ABOUT THIS TASK
Beginning at the line that includes "Telegram (455, 2489)" in the entries below, print each line exactly as it appears, through the last one.
(DATA SUPPLIED Opens)
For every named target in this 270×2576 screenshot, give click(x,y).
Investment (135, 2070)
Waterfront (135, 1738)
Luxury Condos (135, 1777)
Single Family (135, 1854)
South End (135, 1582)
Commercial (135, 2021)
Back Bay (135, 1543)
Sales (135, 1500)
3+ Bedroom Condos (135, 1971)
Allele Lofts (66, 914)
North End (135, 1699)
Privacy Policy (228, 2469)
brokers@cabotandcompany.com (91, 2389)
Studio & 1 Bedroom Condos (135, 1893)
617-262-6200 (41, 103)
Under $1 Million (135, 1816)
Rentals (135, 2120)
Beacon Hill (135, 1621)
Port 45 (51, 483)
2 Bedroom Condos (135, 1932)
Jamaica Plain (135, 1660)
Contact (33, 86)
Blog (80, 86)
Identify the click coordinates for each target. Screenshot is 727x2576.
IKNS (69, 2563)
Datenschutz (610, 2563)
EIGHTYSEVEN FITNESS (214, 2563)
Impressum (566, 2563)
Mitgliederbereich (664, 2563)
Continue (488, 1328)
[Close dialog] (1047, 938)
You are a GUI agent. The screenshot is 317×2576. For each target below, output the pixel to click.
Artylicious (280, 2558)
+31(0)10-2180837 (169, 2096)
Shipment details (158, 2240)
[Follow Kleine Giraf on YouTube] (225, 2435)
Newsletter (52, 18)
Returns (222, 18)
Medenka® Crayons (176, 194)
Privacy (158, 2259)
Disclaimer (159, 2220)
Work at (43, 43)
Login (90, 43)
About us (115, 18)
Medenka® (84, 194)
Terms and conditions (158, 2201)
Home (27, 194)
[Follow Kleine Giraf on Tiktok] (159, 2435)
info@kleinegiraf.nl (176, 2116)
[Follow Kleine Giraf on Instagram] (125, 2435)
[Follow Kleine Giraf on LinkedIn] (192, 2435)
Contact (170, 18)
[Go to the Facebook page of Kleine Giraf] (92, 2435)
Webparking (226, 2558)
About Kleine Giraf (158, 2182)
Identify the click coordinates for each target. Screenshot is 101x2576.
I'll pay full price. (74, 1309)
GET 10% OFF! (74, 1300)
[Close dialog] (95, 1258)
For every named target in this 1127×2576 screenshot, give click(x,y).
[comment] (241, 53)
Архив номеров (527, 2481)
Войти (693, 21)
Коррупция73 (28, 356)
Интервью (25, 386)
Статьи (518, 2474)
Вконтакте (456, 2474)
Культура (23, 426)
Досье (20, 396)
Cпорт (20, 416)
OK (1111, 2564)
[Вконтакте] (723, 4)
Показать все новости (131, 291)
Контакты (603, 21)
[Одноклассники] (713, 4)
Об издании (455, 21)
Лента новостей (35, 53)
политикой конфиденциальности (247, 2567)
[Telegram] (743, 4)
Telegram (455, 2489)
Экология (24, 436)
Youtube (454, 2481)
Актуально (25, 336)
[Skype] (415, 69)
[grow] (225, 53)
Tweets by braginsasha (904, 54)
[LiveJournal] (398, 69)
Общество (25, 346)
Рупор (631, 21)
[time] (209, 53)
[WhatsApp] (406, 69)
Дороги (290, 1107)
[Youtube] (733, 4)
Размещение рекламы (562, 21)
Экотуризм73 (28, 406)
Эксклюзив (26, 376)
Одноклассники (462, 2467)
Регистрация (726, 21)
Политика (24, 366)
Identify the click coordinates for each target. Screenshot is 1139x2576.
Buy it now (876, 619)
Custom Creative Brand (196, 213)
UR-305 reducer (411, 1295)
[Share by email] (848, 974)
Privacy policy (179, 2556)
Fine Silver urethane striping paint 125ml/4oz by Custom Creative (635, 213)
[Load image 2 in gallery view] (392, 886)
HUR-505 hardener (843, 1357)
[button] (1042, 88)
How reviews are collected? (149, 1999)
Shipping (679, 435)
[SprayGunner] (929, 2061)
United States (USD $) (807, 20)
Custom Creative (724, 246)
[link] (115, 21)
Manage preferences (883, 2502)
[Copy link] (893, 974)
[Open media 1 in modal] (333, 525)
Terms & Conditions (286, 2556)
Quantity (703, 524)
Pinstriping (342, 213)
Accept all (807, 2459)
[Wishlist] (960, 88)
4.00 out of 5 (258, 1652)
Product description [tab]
(DATA SUPPLIED Closes)
ANSWER SPACE
Telegram (455, 2489)
Экология (24, 436)
Youtube (454, 2481)
Актуально (25, 336)
[Skype] (415, 69)
[grow] (225, 53)
Tweets by braginsasha (904, 54)
[LiveJournal] (398, 69)
Общество (25, 346)
Рупор (631, 21)
[time] (209, 53)
[WhatsApp] (406, 69)
Дороги (290, 1107)
[Youtube] (733, 4)
Размещение рекламы (562, 21)
Экотуризм73 (28, 406)
Эксклюзив (26, 376)
Одноклассники (462, 2467)
Регистрация (726, 21)
Политика (24, 366)
Identify the click coordinates for each target. Screenshot is 1139x2576.
Buy it now (876, 619)
Custom Creative Brand (196, 213)
UR-305 reducer (411, 1295)
[Share by email] (848, 974)
Privacy policy (179, 2556)
Fine Silver urethane striping paint 125ml/4oz by Custom Creative (635, 213)
[Load image 2 in gallery view] (392, 886)
HUR-505 hardener (843, 1357)
[button] (1042, 88)
How reviews are collected? (149, 1999)
Shipping (679, 435)
[SprayGunner] (929, 2061)
United States (USD $) (807, 20)
Custom Creative (724, 246)
[link] (115, 21)
Manage preferences (883, 2502)
[Copy link] (893, 974)
[Open media 1 in modal] (333, 525)
Terms & Conditions (286, 2556)
Quantity (703, 524)
Pinstriping (342, 213)
Accept all (807, 2459)
[Wishlist] (960, 88)
4.00 out of 5 (258, 1652)
Product description [tab]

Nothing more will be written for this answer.